In the wake of the United States-led war on Afghanistan launched in October 2001, a largely transatlantic debate on global unipolarity escalated rapidly. The 2002 US national security doctrine reasserting claims of primacy and the right to launch pre-emptive war, an extra-territorial ‘war on terror’, and the invasion and occupation of Iraq starting in March 2003 provided further fodder for commentary. As these events dominated news headlines, critical analyses of American foreign policy and the unparalleled nature of American power proliferated. Nonetheless, in this period, Southeast Asian countries increased their cooperation with the US on issues ranging from counter-terrorism to military exercises and bilateral preferential trade agreements. Public perceptions of the US swung sharply to negative in Indonesia and Malaysia, but foreign policy elites across much of the region tempered criticism of post-2001 American foreign policy with beliefs in the positive and stabilizing role of the US. This chapter asks why, despite some variation across the region, many members of the foreign

policy community in Southeast Asia appear to view the US as a generally benign international power.
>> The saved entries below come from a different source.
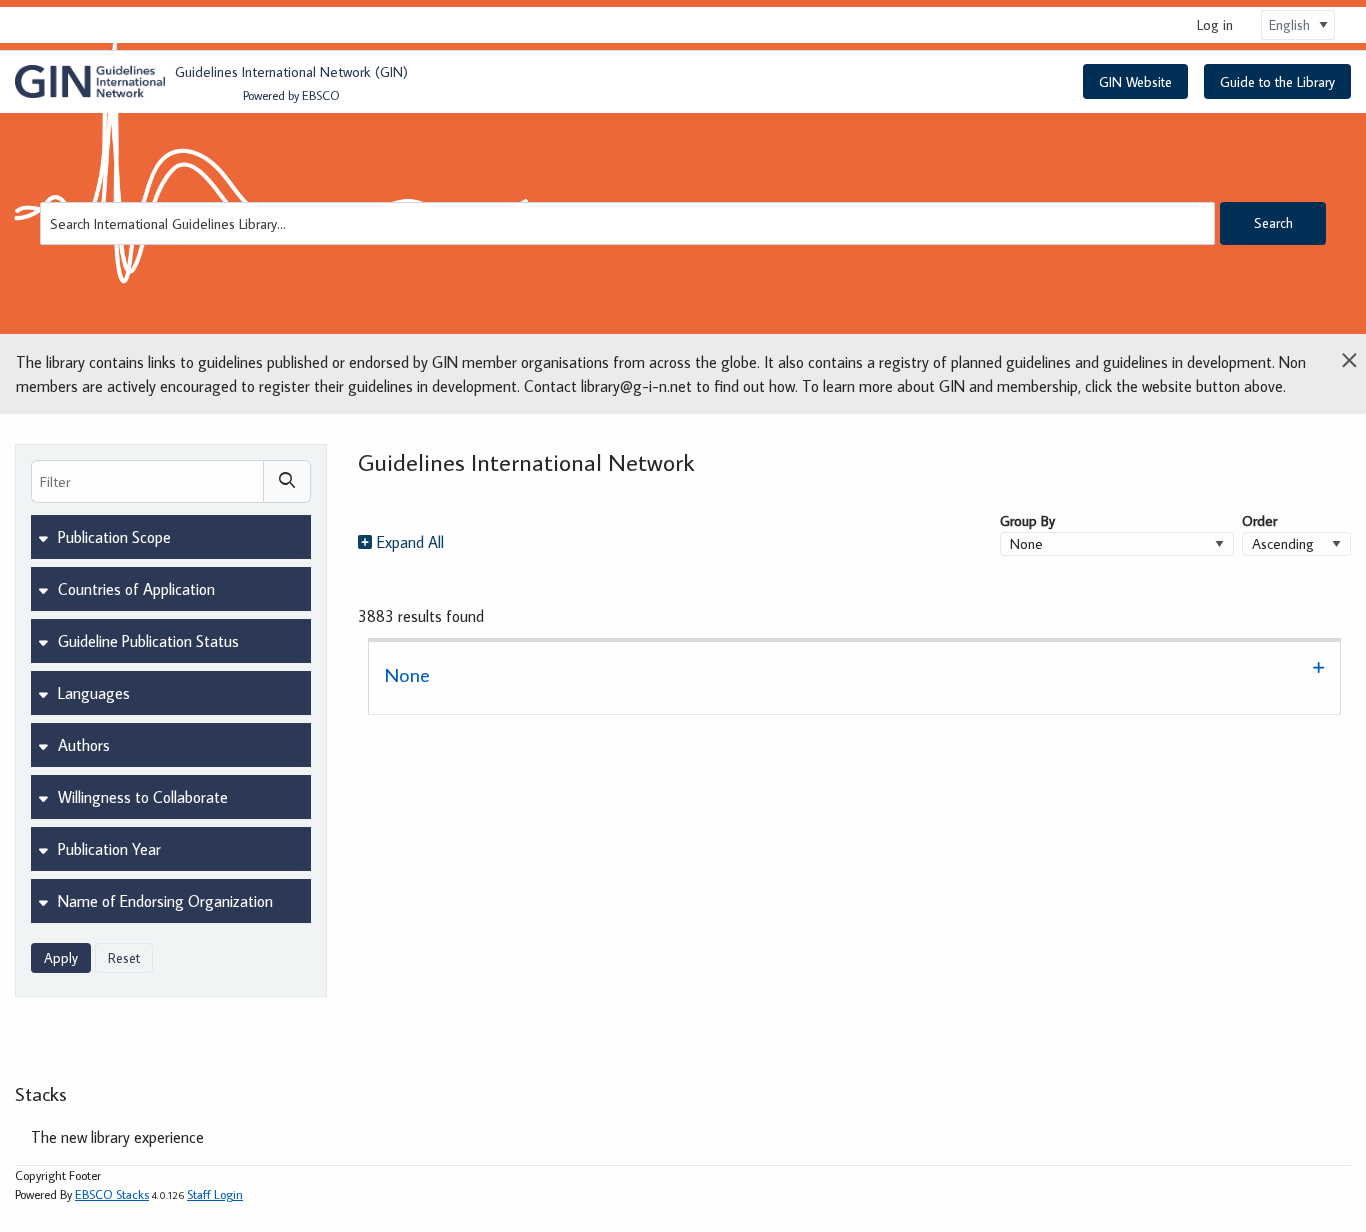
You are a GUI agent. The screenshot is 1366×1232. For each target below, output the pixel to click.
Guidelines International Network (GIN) (291, 71)
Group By (1027, 520)
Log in (1215, 24)
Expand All (410, 542)
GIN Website (1135, 82)
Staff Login (215, 1194)
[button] (854, 676)
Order (1259, 520)
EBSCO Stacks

The idea that the US is a benign power enjoys an intellectual lineage but, as shown in the first section of this chapter, it competes with intellectual traditions that have cast the US in a much more negative light. These more negative depictions do circulate in Southeast Asia, as shown in the second section here, but mostly outside of foreign policy circles. Societal views, therefore, have often been at odds with the generally cooperative and accommodating stance of Southeast Asian governments towards the US in the post-2001 period. The final section argues that acceptance (albeit with different degrees of enthusiasm) of American primacy by regional governments is based on a convergence between the regime interests of ruling groups and American priorities. Perceptions of the US in foreign policy circles reflect this convergence of interest but do not conceive of it in narrowly self-interested terms. Instead, their perceptions of the US are supported by a set of beliefs and narratives that have acquired the status of expert knowledge within foreign policy circles. Such beliefs warrant further analysis as

essentially political and moral statements that reflect positional understandings of history and progress.